One of my boys kicked one of my 6 panel doors and put a crack in it about 6-8 inches long. I have seen advice about fixing a hole in a door but what about a crack? Any advice would be appreciated. Thanks!


----------



## SeniorSitizen (Sep 10, 2012)

Any advise you say? :laughing: If he is big enough to break it he big enough to earn money to buy a new door and install the dam thing.


----------



## joecaption (Nov 30, 2011)

Time for a new door.
That's just a cheap MDF hollow core door, A whole new prehung door would only be about
$80.00, a slab would only be about $30.00. 
http://www.homedepot.com/s/masonite interior doors?NCNI-5


----------



## HomeSealed (Jan 3, 2008)

What Joe said... $20-$30 slab. If for some reason repair is a must, joint compound will be a band-aid for a little bit.


----------



## kennykenny (Sep 23, 2007)

HomeSealed said:


> What Joe said... $20-$30 slab. If for some reason repair is a must, joint compound will be a band-aid for a little bit.
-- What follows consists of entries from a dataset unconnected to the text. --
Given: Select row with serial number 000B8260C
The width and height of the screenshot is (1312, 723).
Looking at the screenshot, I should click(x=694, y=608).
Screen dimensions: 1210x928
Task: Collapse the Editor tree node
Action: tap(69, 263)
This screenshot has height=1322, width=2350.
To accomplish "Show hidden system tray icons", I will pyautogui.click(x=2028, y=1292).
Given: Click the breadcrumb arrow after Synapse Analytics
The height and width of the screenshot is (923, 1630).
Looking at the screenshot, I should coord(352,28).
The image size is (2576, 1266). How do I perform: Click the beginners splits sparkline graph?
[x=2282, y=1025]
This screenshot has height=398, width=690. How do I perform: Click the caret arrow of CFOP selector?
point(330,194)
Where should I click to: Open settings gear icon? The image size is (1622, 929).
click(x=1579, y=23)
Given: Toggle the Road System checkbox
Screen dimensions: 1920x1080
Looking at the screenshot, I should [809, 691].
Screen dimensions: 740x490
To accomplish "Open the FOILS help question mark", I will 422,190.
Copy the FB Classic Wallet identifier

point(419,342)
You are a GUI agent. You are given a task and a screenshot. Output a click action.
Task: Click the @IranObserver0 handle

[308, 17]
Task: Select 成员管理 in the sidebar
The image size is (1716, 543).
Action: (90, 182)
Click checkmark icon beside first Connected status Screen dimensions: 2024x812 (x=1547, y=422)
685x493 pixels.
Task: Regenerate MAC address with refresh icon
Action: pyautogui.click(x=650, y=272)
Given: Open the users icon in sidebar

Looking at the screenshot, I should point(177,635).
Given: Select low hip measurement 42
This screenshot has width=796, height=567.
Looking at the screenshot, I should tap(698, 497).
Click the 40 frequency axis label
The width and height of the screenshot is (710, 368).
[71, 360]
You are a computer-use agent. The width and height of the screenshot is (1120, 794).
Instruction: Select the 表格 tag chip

Why would compound only be a band aid? 

Also, the damage was an accident as he is only 6.


----------



## Jmayspaint (May 4, 2013)

kennykenny said:


> Why would compound only be a band aid?










Because it would not last very long in a house with kids without cracking again, and it wouldn't be a perfect cosmetic fix either. You would still be able to tell the door was cracked if you look closely. 

If I wanted to patch that, I would probably use caulk and paint. It wouldn't look perfect, but the
caulk would hold for a good while without cracking.


----------



## wkearney99 (Apr 8, 2009)

Is there another door that could be swapped for this one? As in, another nearby closet or other room? That way any patching you might do wouldn't be as much of a cosmetic issue if it's on a less-used doorway. 

That and before buying a replacement try and find out what kind of door it is first. Might as well get one of the same doors rather than having an odd-man-out replacement. Most builders will use local commercial lumber yards for stuff like this, not a box store. So don't waste your time at the Home Despot unless you know what they carry matches it exactly. 

Note, if you buy a new slab (from whatever source) you're going to have to drill out for the handle set and the hinges.


----------